Миссис Гулд покосилась на Антонию, которая сидела, выпрямившись, в углу старинной испанской софы с высокой спинкой, помахивала большим черным веером, и ее скрещенные ножки выглядывали из-под черной юбки. Глаза Декуда тоже задержались на грациозной фигуре девушки, и, понизив голос, он сказал, что мисс Авельянос хорошо известно, что у него нежданно появилось призвание к профессии, которой до сих пор в Костагуане занимались только полуграмотные негры и вконец обнищавшие стряпчие. Затем учтиво, но с некоторым вызовом встретив взгляд хозяйки дома, обращенный уже на него и полный доброжелательства, он шепотом сказал: «Pro patria!»[102]
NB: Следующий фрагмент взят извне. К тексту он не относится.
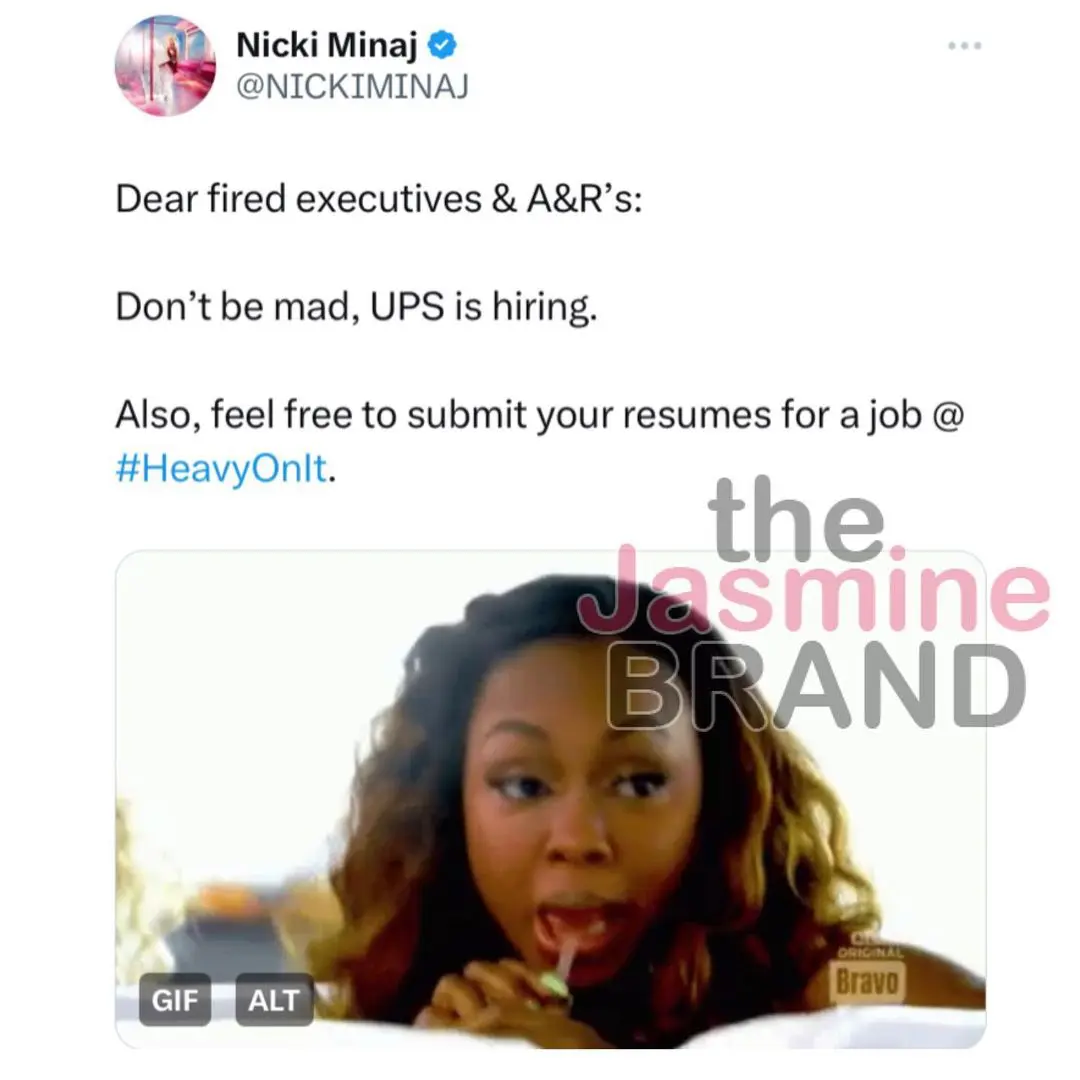1080x1080 pixels.
Task: Click the blue verified checkmark badge
Action: coord(443,45)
Дело в том, что он внезапно уступил настояниям дона Хосе взять на себя руководство газетой, которая будет «выражать чаяния нашей провинции». Дон Хосе давно уже лелеял эту мысль. Необходимое для типографии оборудование (недорогое, конечно) и большой запас бумаги были получены из Америки некоторое время назад; оставалось лишь подыскать нужного человека. Найти такового не мог даже сеньор Морага в Санта-Марте, а дело не терпело отлагательств; нужно было противопоставить что-то потоку небылиц, которые распространяла пресса монтеристов, – гнусная клевета, демагогические обращения к народу, призывающие его подняться с ножами в руках и немедленно покончить с этими «бланко», средневековым отребьем, зловещими мумиями, бессильными паралитиками, вступившими в сговор с иностранцами, дабы отдать им все земли и поработить народ.
Сеньора Авельяноса страшила шумиха «негритянского либерализма». Единственным спасением ему представлялась газета. И когда в Декуде они наконец обрели нужного им человека, сразу же на Пласе[103] между окнами одного из домов над арками нижнего этажа появились нарисованные кистью большие черные буквы. Дом этот стоял рядом с огромным магазином Ансани, где продавались башмаки, шелка, скобяной товар, кисея, деревянные игрушки, крошечные серебряные руки, ноги, головы, сердца (для жертвоприношений), четки, шампанское, дамские шляпки, патентованные лекарства и даже несколько пыльных книг в бумажных обложках, главным образом на французском языке. Большие черные буквы группировались в слова: «Редакция газеты „НАШЕ БУДУЩЕЕ“». Редакция трижды в неделю выпускала двойной листок, плод талантов и усилий Мартина; и желтолицый толстячок Ансани в широком черном костюме и ковровых домашних туфлях, то исчезающий, то появляющийся из многочисленных дверей своего заведения, приветствовал кособоким, низким поклоном редактора местной газеты, осуществляющего в соседнем доме свое недавно обретенное призвание.